Julia Keller’s first novel was a knockout, and this second book in the series may even be better.  She brings an amazingly assured voice to her storytelling, reminiscent very much of Sharyn McCrumb’s classic ballad novels.  The thing is, McCrumb wrote those after she’d cut her teeth on her (admittedly great fun) Elizabeth McPherson books.  While Keller has been a journalist and has written a non-fiction book, she plunged into novel writing full speed ahead with the first in this series, A Killing in the Hills.

bitterriverAmerican mystery writing – to my biased mind – doesn’t get much better than the mix of grit, setting, rich characters and sheer story telling power Keller brings to her work.  Oh, and her prose is beautiful too.  I’d compare her to a couple of my other favorite writers, William Kent Krueger and Julia Spencer-Fleming, for the beautiful prose and passion all three seem to share.

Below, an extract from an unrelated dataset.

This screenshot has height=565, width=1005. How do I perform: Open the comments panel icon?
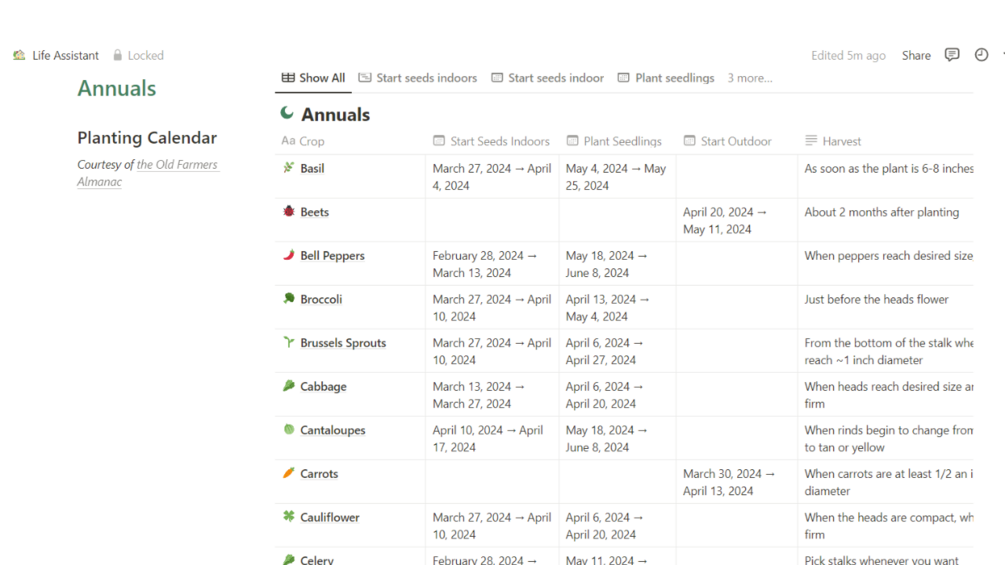(952, 55)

Comparisons aside, Keller very much has her own original voice.  Her central character, Belfa Elkins, is the county prosecutor in tiny Acker’s Gap, West Virginia.  Acker’s Gap is her childhood home; she’s returned there from swanky Washington, D.C. to make a place for herself as an adult in her former hometown.

Because of some events and struggles in the first novel, Bell’s teenage daughter, Carla, has moved back to D.C. to live with her Dad.  Bell sorely misses her though as usual her job is eating up her time and attention.  The story opens with two things: one is the fact that Bell’s sister is missing and she can’t bring herself to leave Acker’s Gap for fear she’ll miss her if she decides to turn up.

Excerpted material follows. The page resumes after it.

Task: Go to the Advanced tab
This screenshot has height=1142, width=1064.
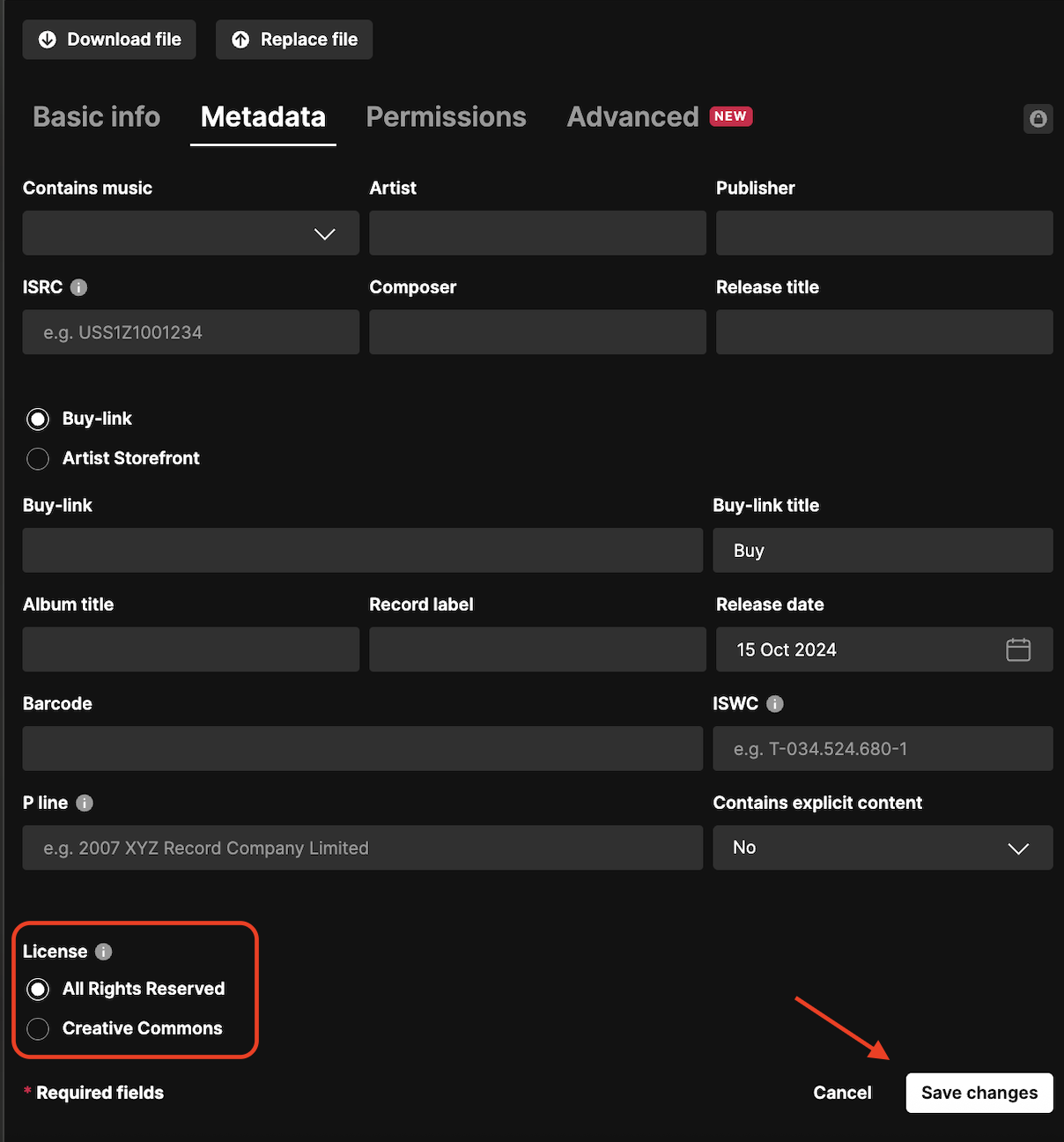Action: (632, 117)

The other is the death of the local teen age star, Lucinda Trimble.  Lucinda was apparently beautiful, athletic, intelligent and nice.  She seemed to have no enemies in the world, but she’s still turned up dead in her car, submerged in the Bitter River.  She’s found by a jogger and it’s the sad duty of Sheriff Nick Fogelsong to deliver the bad news to Lucinda’s mother, Maddie, a former flame.

Nick’s past connection to Maddie and his lack of professionalism when he notifies her alone comes between him and Bell, and explains some of the later events, most of which are foreshadowed by the relentless press of the story and the events in the small town.  Bell is distracted by the arrival of a former DC acquaintance who has come to town to regroup away from the big city in the comforting shade of the mountains.

The crises in Acker’s Gap go from bad to worse.  Lucinda’s death is proving a tough nut to crack, and then another tragedy rocks the town.  Bell and Nick’s estrangement prevents them working together effectively, and when Bell is briefly knocked out of commission, it throws a further wrench in the works.

Nothing gets in the way, however, of Keller’s efforts to tell a riveting and moving story.  In this novel she is examining all the fierce permutations of love, and how the ties of family and kinship can either help or hinder you in the world.  She also takes a hard look at the bleak and overriding poverty in Appalachia.  All in all this is a reading journey you won’t quickly forget.  After you dry your tears, it will probably also make you thoughtful long after you’ve turned the last page.